Keywords: autoimmune diabetes, miRNA, miR-342, glucose-sensitive
Islet antigen (IA)-2, IA-2β, and glutamic acid decarboxylase (GAD)-65 are major autoantigens in type 1 diabetes (T1D). Autoantibodies against these autoantigens are found in 70–80% or more of patients with newly diagnosed T1D and appear years before the onset of clinical disease (1). These antibodies have become important diagnostic and predictive biomarkers. However, little is known about the regulation of these autoantigens.

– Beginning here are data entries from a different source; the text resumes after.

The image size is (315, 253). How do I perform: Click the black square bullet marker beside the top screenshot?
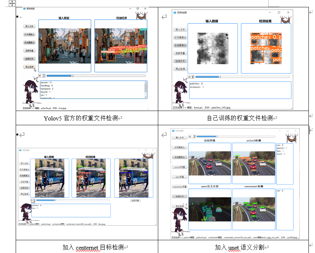coord(17,16)
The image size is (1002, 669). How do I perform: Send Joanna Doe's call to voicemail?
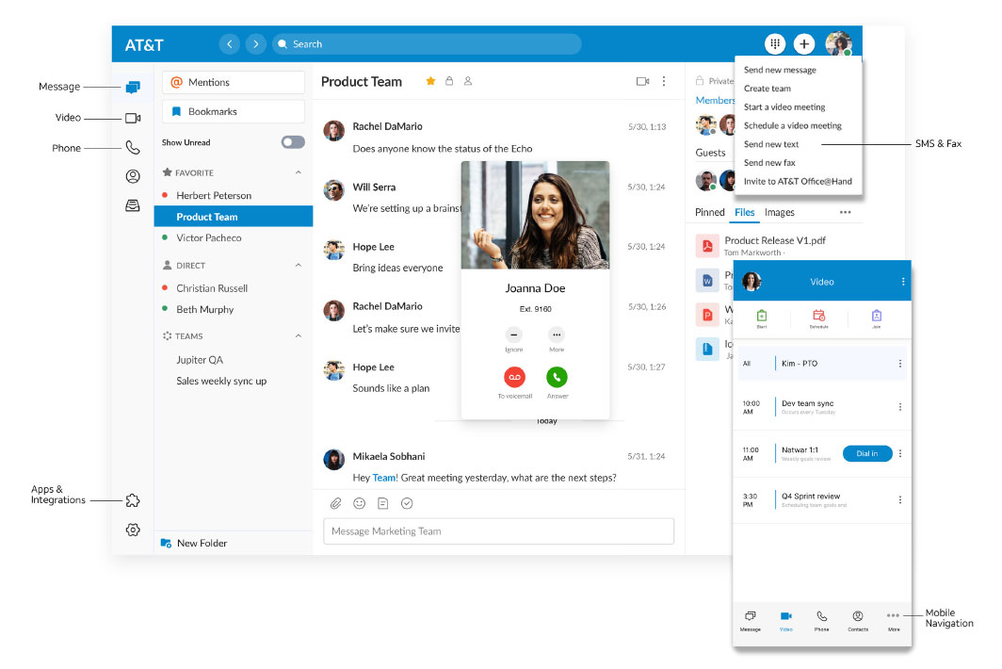tap(514, 377)
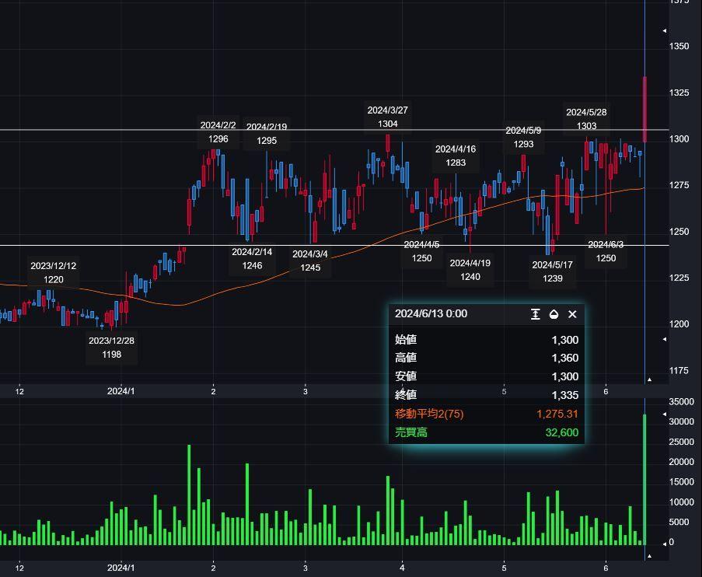Click the tallest green volume bar at far right
This screenshot has height=577, width=702.
(644, 478)
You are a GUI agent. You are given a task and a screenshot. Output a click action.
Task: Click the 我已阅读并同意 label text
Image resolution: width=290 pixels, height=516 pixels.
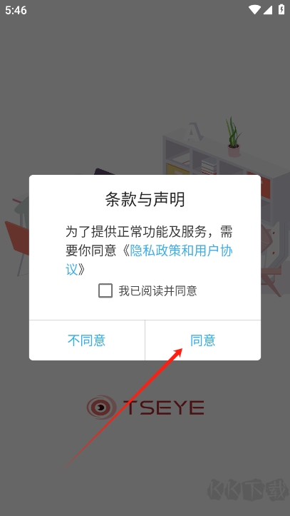[x=157, y=290]
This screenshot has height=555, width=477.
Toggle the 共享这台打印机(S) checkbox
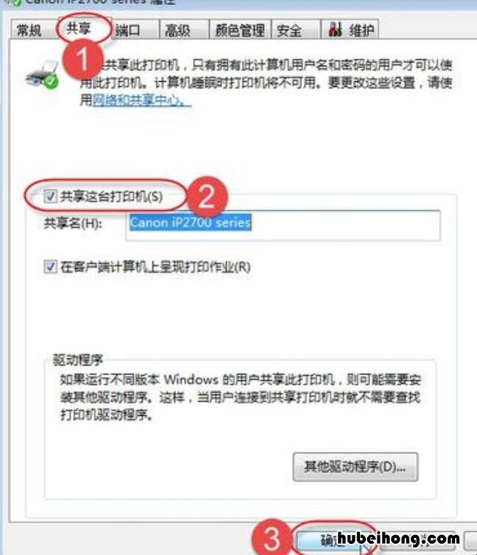(x=50, y=196)
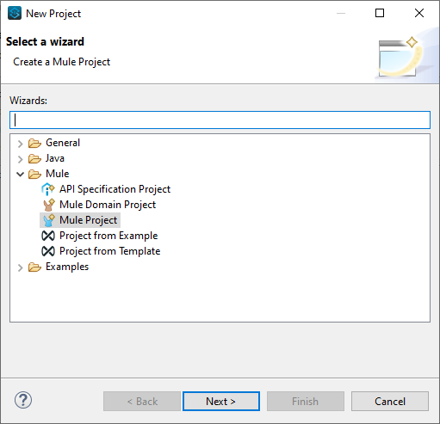Click the Mule Project wizard icon

(x=48, y=220)
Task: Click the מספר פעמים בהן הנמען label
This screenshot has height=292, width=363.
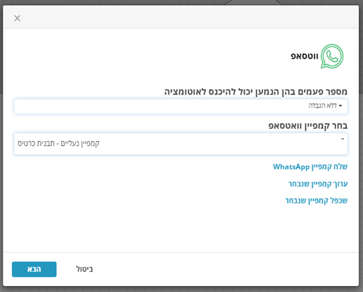Action: click(x=256, y=92)
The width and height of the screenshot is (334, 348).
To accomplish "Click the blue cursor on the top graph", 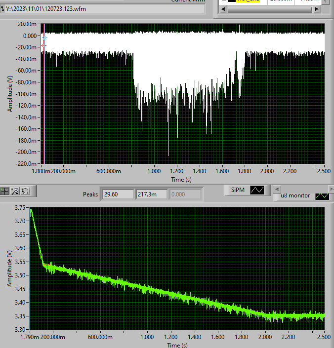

IA-2 and IA-2β, encoded by protein tyrosine phosphatase receptor, type N (PTPRN) and PTPRN2, respectively, are integral membrane proteins of dense core vesicles (DCVs) and are highly expressed in neuroendocrine cells throughout the body (2). These 2 proteins are members of the transmembrane protein tyrosine phosphatase (PTP) family but are enzymatically inactive with known substrates because of a critical amino acid substitution in the PTP domain (3). Recent studies have shown that IA-2β has low phosphatidylinositol phosphatase activity (4). Knockout of Ptprn, Ptprn2, or both in mice leads to glucose intolerance and impaired insulin secretion as a result of a decrease in the half-life and number of DCVs in β cells in the pancreas (2, 5, 6), whereas overexpression of IA-2 in the mouse insulinoma (MIN6) cell line leads to an increase in insulin secretion and an increase in half-life and number of DCVs (2). In addition to its effect on insulin, overexpression of IA-2 in the MIN6 cell line promotes a preapoptotic state which, upon exposure to a high concentration of glucose, results in G2/M arrest and apoptosis (3).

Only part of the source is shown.